Kobe Bryant's family says inaccurate reports are adding to the pain after his death

Kobe Bryant #24 of the Los Angeles Lakers shoots a free throw during a game against the Sacramento Kings at Staples Center on December 9, 2014 in Los Angeles, California. By Madeline Holcombe and Steve Almasy, CNN

(CNN) -- Kobe Bryant's family is requesting privacy following the death of the NBA star and his daughter, saying inaccurate reports are only adding to the pain for his grieving loved ones.

Bryant, his daughter, Gianna, and seven others died in a helicopter crash in Calabasas, California.

Gianna, 13, her teammates and their parents, their basketball coach and the pilot were headed to a game Sunday when the helicopter crashed into a hillside and killed all nine people aboard.

The "unnamed sources and blind quotes" cited by the media following their deaths are not coming from the family, Molly Carter, president of Kobe Inc., said in a statement delivered to news outlets.

"To this point, no one has been authorized to speak on behalf of the family regarding any personal details surrounding Sunday's tragedy, including stories related to the family's previous air travel decisions," Carter said. "We ask members of the media for respect and responsible judgment during this difficult time. These inaccurate reports only add unnecessary pain to a grieving family."

Bryant's widow, Vanessa Bryant, made her first public statement on the loss of her husband and daughter on her Instagram Wednesday.

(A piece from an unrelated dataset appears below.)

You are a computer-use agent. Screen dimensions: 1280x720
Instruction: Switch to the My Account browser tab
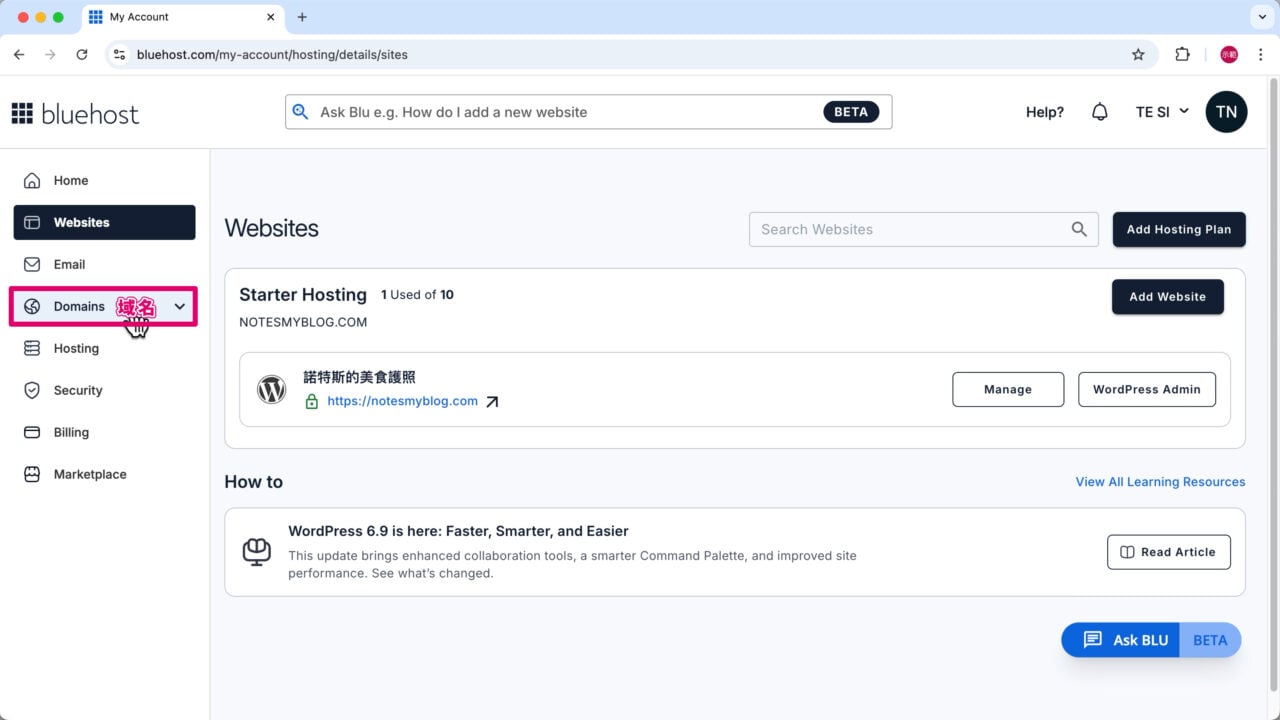pyautogui.click(x=140, y=17)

"My girls and I want to thank the millions of people who've shown support and love during this horrific time," she wrote. "Thank you for all the prayers. We definitely need them."

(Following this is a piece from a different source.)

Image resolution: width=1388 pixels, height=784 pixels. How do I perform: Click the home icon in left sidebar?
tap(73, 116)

Los Angeles teams honor Bryant

The Los Angeles Lakers -- Bryant's team in his entire 20-year NBA career -- will play at the Staples Center on Friday in the first game since his death.

The team will hold a tribute to Bryant at the game, Coach Frank Vogel told CNN.

Among the Lakers mourning Bryant and his daughter is Lakers Vice President Rob Pelinka, who was Bryant's agent during much of the star's playing career. He said the loss of his "best friend" and "sweet goddaughter" was an "amputation of part of my soul."

"He was, simply put, the most inspirational athlete of our time. What the world may not know is that he was also the best friend anyone could ever imagine," Pelinka said in a statement. "Everything Gigi stood for, I am so proud of."

The Los Angeles Clippers played the first game in Bryant's home court since his passing. A tribute video posted by the team called Bryant "as synonymous with Southern California as the sunshine."

The nine lives lost left "a gaping hole in the heart of Los Angeles," the video said.

Helicopter did not have 3 recommended features

The aircraft did not have a terrain awareness and warning system (TAWS), the National Transportation Safety Board said. It also lacked a cockpit voice recorder and a flight data recorder.

TAWS is a safety feature that alerts pilots when they might hit land. The recorders can help authorities investigate a wreck.

The helicopter flew in foggy conditions, and investigators are trying to determine the cause and whether the pilot should have been granted the permission to fly in the weather.

Timeline: Here's what happened in the minutes before crash

It is not clear if the missing equipment would have prevented the crash, but a California congressman introduced a bill Thursday requiring the Federal Aviation Administration to have all helicopters equipped with TAWS.

The legislation, named The Kobe Bryant and Gianna Bryant Helicopter Safety Act, "will also establish a commission on helicopter safety and require a report to Congress on best practices for helicopters in cases of low visibility," US Rep. Brad Sherman said in a statement.

Medical examiner confirms IDs

The bodies of all nine victims of the crash have been positively identified.

The Los Angeles County Department of Medical Examiner-Coroner announced Wednesday that it has confirmed, following "round-the-clock testing and analysis of DNA," that Gianna Bryant, 13; Payton Chester, 13; Alyssa Altobelli, 14; Keri Altobelli, 46; and Christina Mauser, 38, were killed in the crash.

The medical examiner had previously confirmed the identities of Bryant, 41; John Altobelli, 56; Sarah Chester, 45; and the pilot, Ara Zobayan, 50; through their fingerprints.

The cause of death for all nine victims was certified as blunt trauma, and the manner of death was certified as accident, the coroner said.

The group had been on the way to a basketball game when the helicopter carrying them crashed into a hillside. There were no survivors. The teenagers were teammates on a basketball team coached by Bryant and Mauser.